The evolution from simple actions to multi-step tasks will require voice technology to have a better understanding of context. This is a familiar problem to search engineers and those working in robotics. Users increasingly expect search engines to understand the context of their query. That context may be an understanding of their previous queries as they narrow down their search criteria or personal data to deliver more relevant results. 

Both search and robotics are tackling the problem of physical context. Google reports that 43% of mobile queries involve geographic intent, while robots need to have an understanding of the physical space around them and even the emotions of the humans they interact with. Interestingly Amazon has secured a patent that allows them to offer relevant advertising based on the tone of the user’s voice i.e. if Alexa detects the user has a cold then s/he can offer to purchase cold remedies as follow-on interaction to their original query. 

It is likely we will see rapid advancement in this understanding of context. And perhaps we are being too hard on this emerging technology. In 2000, studies by Nielsen Nelson Group showed that only 61% of users achieved their aims when visiting a website. By 2010 this figure had risen to 78%. Similarly, mobile usability has improved dramatically over the last three years. 

There are significant advantages in hands-free interactions. Think of the busy parent looking after children and remembering to add a product to their online shopping list. The driver who will use hands-free interactions rather than risk a penalty for using their mobile phone. The productivity junkie who gets reminders on events and adds items to their to-do lists. My household particularly appreciates the Alexa Skill that records whether or not the dog has been fed yet, thus providing useful and timely information. 

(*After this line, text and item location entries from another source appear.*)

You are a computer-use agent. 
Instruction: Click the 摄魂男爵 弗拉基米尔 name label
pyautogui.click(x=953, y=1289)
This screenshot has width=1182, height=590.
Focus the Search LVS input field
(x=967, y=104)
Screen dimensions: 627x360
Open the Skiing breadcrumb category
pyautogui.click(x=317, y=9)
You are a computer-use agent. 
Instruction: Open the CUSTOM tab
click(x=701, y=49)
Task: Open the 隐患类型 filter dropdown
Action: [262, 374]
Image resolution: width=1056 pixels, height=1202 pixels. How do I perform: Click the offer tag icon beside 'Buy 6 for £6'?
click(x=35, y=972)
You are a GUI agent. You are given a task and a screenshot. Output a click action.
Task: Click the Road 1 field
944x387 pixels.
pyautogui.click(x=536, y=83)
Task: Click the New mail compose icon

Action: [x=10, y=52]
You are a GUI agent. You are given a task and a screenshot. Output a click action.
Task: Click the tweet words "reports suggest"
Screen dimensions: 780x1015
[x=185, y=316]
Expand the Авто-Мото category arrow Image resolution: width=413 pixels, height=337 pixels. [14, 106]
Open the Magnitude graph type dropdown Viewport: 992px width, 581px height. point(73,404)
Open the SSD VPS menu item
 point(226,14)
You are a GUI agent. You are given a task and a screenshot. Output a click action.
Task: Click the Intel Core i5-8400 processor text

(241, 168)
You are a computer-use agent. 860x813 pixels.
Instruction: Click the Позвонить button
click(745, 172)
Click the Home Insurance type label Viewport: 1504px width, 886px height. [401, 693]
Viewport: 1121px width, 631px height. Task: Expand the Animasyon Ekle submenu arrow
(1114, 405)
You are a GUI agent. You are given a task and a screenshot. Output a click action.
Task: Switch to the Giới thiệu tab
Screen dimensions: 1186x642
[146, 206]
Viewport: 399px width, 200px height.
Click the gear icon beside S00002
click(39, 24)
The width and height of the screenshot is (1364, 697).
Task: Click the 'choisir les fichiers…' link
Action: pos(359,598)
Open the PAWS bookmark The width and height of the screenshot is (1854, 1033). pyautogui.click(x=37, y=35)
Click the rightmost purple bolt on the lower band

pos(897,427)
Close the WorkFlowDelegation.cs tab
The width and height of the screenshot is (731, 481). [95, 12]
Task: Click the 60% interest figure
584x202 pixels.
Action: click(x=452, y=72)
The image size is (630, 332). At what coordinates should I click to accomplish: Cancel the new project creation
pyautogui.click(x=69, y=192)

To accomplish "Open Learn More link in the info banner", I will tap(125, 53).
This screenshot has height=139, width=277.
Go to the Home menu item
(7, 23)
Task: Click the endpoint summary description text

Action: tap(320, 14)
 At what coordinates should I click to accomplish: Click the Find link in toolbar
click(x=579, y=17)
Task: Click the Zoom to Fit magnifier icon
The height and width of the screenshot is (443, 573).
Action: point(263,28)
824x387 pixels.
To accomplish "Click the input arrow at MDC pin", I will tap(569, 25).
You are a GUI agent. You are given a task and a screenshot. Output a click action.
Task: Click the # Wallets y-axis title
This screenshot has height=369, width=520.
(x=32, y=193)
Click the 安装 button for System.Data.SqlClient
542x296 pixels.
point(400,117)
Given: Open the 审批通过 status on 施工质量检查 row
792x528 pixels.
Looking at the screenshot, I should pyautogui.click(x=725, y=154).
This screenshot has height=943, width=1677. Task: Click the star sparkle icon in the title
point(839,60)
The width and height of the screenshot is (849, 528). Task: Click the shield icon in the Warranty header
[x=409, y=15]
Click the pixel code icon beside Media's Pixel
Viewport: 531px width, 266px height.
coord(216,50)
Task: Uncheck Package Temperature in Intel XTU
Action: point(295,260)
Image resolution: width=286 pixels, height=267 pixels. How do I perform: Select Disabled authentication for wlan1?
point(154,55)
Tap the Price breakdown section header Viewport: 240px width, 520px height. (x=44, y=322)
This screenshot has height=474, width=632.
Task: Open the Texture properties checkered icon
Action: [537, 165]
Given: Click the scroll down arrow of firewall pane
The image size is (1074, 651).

The challenge for businesses is to consider how voice can augment and enhance their current channels rather than replace them. What simple actions can they support to enhance their customer experience? These range from allowing customers to know where their deliveries are, answering common support queries to sending billing summary PDFs to their mailbox. There are many opportunities to reduce friction and improve brand loyalty through the simple actions while we work on supporting the multi-step activities that are to come. 

An important factor in the development of these multi-step activities and the understanding of context will be the advancement of personal assistants. Once Google assistant, Alexa, Siri or Cortana become smarter, they will allow more advanced interactions to happen through voice. Consider Alexa interacting with your calendar, understanding that your partner’s birthday is coming up and asking if you would like flowers to be delivered to your home address. Google gave a demonstration at its I/O conference this year where its assistant autonomously booked a hairdressing appointment. 

In the same way that Uber made taxi rides more affordable and available to us, voice technology will make the personal assistant ubiquitous. Brands need to consider urgently how they can make their data and services available to these assistants and platforms. In preparation for 2019 I would strongly recommend that brands consider how the data on their websites has been made machine-readable, from information architecture to deployment of schema.

Do you have feeds and APIs for your products and services? And lastly how are you managing your data silos to allow these interactions to happen, i.e. can you actually report to customers the location of their delivery? 

Voice technology is not over-hyped. This environment is being developed at a rapid pace on the back of several converging streams of technology, from robotics to AI and machine learning. However, our current expectations for voice and hands-free interactions should be realistic. Voice will not replace your desktop or mobile activity, but it can augment and enhance these channels.

Focus on the simple actions that you can deliver now and prepare your business to support the advanced and multi-step queries that users will come to expect. This preparation should be high on your agenda for 2019.